A Framework for Determining How Much Data You Need for an Experiment

Part 2 of our A/B Testing Series

Published in

art/work -behind the scenes at patreon

10 min readJun 28, 2017

Part one of our A/B testing series provided a clear framework to design randomized experiments. There, we established that a correct experiment is designed by clearly defining:

Observation units: the unit that we randomly assign to a treatment, and for which we measure a response metric (usually a user, but could also be a web request, a device-browser combination, a machine, etc.)
Treatments: the set of experiences that the observation units can potentially have during the experiment
Response metrics: the measurement that we use to represent the state of each observation unit after they experience a treatment

We also discussed that the ultimate goal of experimentation is to identify whether applying a treatment to an observation unit causes the response metric to change.
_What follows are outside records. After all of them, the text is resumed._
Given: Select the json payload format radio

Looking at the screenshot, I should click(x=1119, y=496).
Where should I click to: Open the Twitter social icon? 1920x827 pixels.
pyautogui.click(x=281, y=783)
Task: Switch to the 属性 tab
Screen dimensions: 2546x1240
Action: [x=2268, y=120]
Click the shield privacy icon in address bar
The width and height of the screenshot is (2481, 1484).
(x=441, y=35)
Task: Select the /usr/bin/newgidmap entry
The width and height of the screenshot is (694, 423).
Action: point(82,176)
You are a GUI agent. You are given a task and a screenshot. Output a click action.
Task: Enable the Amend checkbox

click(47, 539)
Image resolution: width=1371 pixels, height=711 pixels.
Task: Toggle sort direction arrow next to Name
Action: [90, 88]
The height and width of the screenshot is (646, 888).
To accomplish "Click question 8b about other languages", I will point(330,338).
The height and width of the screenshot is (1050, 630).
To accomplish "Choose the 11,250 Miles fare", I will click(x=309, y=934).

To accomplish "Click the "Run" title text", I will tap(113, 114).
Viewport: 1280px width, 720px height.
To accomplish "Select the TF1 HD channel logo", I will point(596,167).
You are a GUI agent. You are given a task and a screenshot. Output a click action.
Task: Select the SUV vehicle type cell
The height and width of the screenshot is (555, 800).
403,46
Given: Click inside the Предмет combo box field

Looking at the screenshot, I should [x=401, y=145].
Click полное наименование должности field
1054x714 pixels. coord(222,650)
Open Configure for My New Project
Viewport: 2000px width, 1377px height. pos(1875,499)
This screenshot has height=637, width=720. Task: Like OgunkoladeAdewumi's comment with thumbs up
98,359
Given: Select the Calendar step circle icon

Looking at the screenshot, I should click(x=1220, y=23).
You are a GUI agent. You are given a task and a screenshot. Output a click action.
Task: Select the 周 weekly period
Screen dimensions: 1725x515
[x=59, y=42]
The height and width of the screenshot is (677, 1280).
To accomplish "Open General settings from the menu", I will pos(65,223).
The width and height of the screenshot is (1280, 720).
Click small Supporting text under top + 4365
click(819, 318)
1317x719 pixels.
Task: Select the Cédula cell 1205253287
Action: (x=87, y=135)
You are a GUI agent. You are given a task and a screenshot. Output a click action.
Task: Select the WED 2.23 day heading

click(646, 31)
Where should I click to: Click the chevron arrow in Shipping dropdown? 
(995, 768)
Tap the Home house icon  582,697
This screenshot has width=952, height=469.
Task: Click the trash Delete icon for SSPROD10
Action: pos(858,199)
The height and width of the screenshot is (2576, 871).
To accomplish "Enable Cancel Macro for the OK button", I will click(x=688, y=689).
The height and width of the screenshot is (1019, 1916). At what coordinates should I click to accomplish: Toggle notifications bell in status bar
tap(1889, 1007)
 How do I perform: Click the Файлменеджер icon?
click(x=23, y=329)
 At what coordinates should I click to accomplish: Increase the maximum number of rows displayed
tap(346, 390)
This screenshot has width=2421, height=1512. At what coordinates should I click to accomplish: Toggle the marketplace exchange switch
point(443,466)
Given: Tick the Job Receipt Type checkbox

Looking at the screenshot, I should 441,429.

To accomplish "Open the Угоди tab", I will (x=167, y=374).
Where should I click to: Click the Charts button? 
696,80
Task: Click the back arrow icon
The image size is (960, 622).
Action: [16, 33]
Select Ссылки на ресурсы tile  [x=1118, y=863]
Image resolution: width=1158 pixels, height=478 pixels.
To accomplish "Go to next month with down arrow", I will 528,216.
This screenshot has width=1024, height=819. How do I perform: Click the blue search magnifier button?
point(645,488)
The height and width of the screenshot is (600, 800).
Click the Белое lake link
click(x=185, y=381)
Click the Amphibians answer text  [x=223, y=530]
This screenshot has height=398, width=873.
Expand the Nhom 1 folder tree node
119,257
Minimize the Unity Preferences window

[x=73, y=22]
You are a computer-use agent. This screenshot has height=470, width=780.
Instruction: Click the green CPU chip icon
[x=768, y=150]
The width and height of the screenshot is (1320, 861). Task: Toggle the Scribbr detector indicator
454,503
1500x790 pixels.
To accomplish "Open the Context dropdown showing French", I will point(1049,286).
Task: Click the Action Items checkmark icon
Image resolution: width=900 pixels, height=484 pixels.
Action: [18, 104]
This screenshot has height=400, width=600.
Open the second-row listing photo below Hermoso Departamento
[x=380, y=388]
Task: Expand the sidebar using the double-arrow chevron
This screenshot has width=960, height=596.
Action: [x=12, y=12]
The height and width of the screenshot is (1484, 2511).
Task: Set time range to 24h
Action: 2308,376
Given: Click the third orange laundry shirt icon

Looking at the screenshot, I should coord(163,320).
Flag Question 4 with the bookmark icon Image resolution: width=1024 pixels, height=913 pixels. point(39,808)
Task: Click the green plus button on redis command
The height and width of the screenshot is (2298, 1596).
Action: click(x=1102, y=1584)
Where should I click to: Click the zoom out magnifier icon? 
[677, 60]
The most common A/B testing procedure to achieve this goal is:

randomly split a sample of the eligible population into treatment and control groups
apply the treatment to the observation units in the treatment group
use a statistical procedure to identify significant (non-random) differences in the response metric between the treatment and control groups

One of the most important factors to consider at the design stage of an experiment is the amount of data required to decide confidently whether the groups differ. It’s intuitive that more data leads to better conclusions. The trade-off is also clear: more data means more money or more time. However, it’s not easy to determine a specific sample size without diving into a statistics book and dealing with some non-trivial math. This post creates a bridge so that experimenters can perform formal required sample size calculations without going deeply into the mathematical details.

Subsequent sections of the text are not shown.